* **Texte fourni**:

Depuis, l’eau est prélevée dans un ruisseau, le Coatoulzac’h, qui peine, avec son faible débit, à assurer cette fonction. Au cœur d’un Finistère pluvieux, les gestionnaires de l’eau en sont venus à craindre des pénuries d’eau. « L’Horn va être de plus en plus nécessaire. Dans un contexte de sécheresses récurrentes, il s’agit d’une ressource indispensable », peut-on lire dans le compte rendu de la dernière assemblée générale du syndicat mixte de l’Horn, le gestionnaire local de l’eau potable. Mais la reconquête de ce point de captage est un chemin de croix.

Des millions investis mais toujours pas d’eau potable

Les premières actions pour faire baisser les nitrates dans l’Horn datent de 1989. Durant les quinze dernières années, plus de sept millions d’euros d’argent public ont été investis pour améliorer la qualité de l’eau, en particulier en faisant évoluer les pratiques agricoles. Dernier dispositif en date : le paiement pour service environnemental, qui consiste à rémunérer les agriculteurs pour leurs bonnes pratiques. 39 des 70 exploitants agricoles situés sur ce bassin sensible ont signé, soit 40 % des terres concernées.

Il y a des résultats : les taux de nitrates dans l’Horn ont été quasiment divisés par deux par rapport à la fin des années 1990, lorsqu’ils dépassaient les 100 mg/l – un chiffre record dans les bassins algues vertes. Ils restent toutefois très insuffisants. Aujourd’hui l’Horn n’est toujours pas descendue sous la barre réglementaire des 50 mg/l qui permettrait la réouverture du point de captage. L’eau reste impropre à la consommation. « Ce qui pose un sacré problème d’argent fichu par les fenêtres », dénonce la conseillère régionale EELV, Christine Pringent.

Guy Pennec, président de la commission locale de l’eau, bon connaisseur du dossier, préfère souligner « un vrai dynamisme et un engagement fort » dans certains secteurs agricoles comme le maraîchage ou la filière bovine. En revanche, pour les élevages hors-sol, en majorité des porcheries, « c’est plus compliqué. Nous sommes démunis vis-à-vis de l’agro-business ».

* **Informations fournies**:

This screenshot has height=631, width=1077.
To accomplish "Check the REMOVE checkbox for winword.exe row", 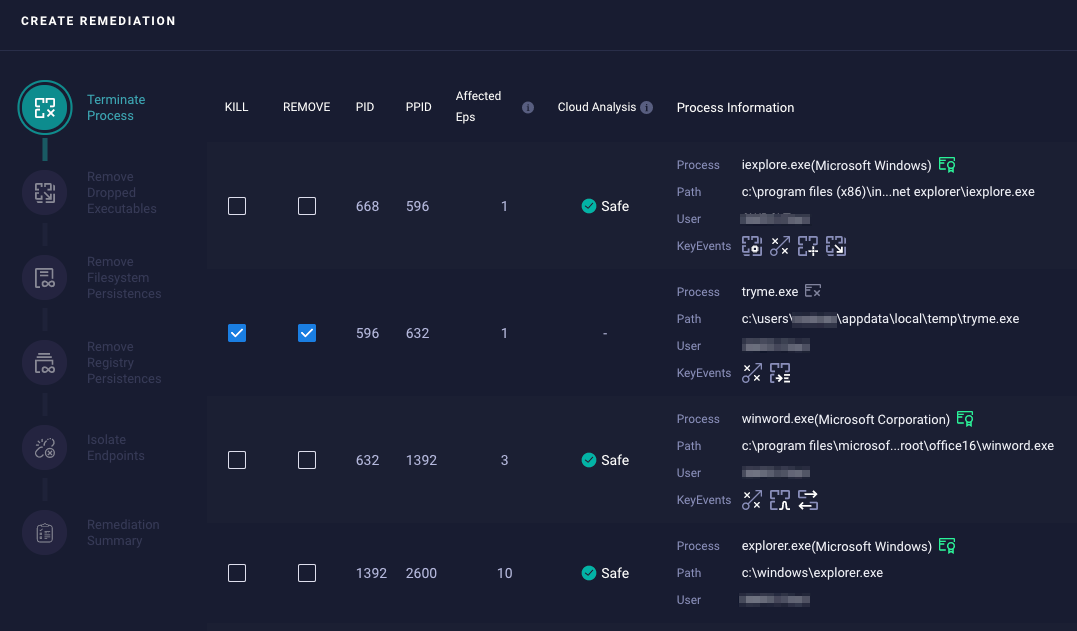I will [306, 460].
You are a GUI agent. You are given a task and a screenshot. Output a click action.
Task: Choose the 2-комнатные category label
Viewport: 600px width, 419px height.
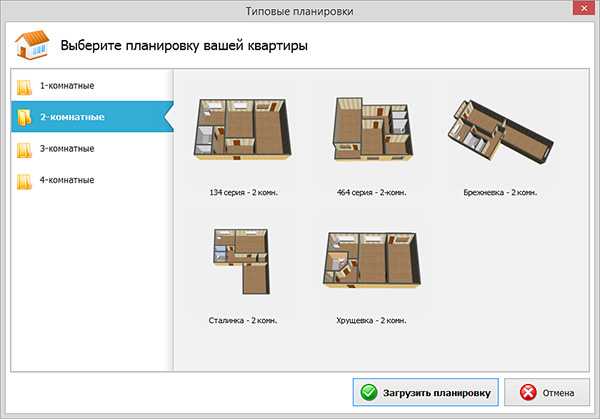[72, 117]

* **Liste des tâches**:
1: Résumez en moins de mots le paragraphe du texte sur l’Horn qui commence par « Les premières actions pour faire baisser les nitrates », sans perdre ses faits principaux.
2: Dans le texte sur l’Horn, reprenez le passage allant de « Il y a des résultats » jusqu’à « EELV, Christine Pringent. » inclus, en remplaçant « impropre à la consommation » par « non potable ».

* **Résultats des tâches**:
1: Les actions pour réduire les nitrates dans l’Horn ont commencé en 1989. En quinze ans, plus de sept millions d’euros d’argent public ont servi à améliorer la qualité de l’eau, surtout en faisant évoluer les pratiques agricoles. Le dernier dispositif, le paiement pour service environnemental, rémunère les agriculteurs pour leurs bonnes pratiques. 39 des 70 exploitants du bassin l’ont signé, soit 40 % des terres concernées.

2:
Il y a des résultats : les taux de nitrates dans l’Horn ont été quasiment divisés par deux par rapport à la fin des années 1990, lorsqu’ils dépassaient les 100 mg/l – un chiffre record dans les bassins algues vertes. Ils restent toutefois très insuffisants. Aujourd’hui l’Horn n’est toujours pas descendue sous la barre réglementaire des 50 mg/l qui permettrait la réouverture du point de captage. L’eau reste non potable. « Ce qui pose un sacré problème d’argent fichu par les fenêtres », dénonce la conseillère régionale EELV, Christine Pringent.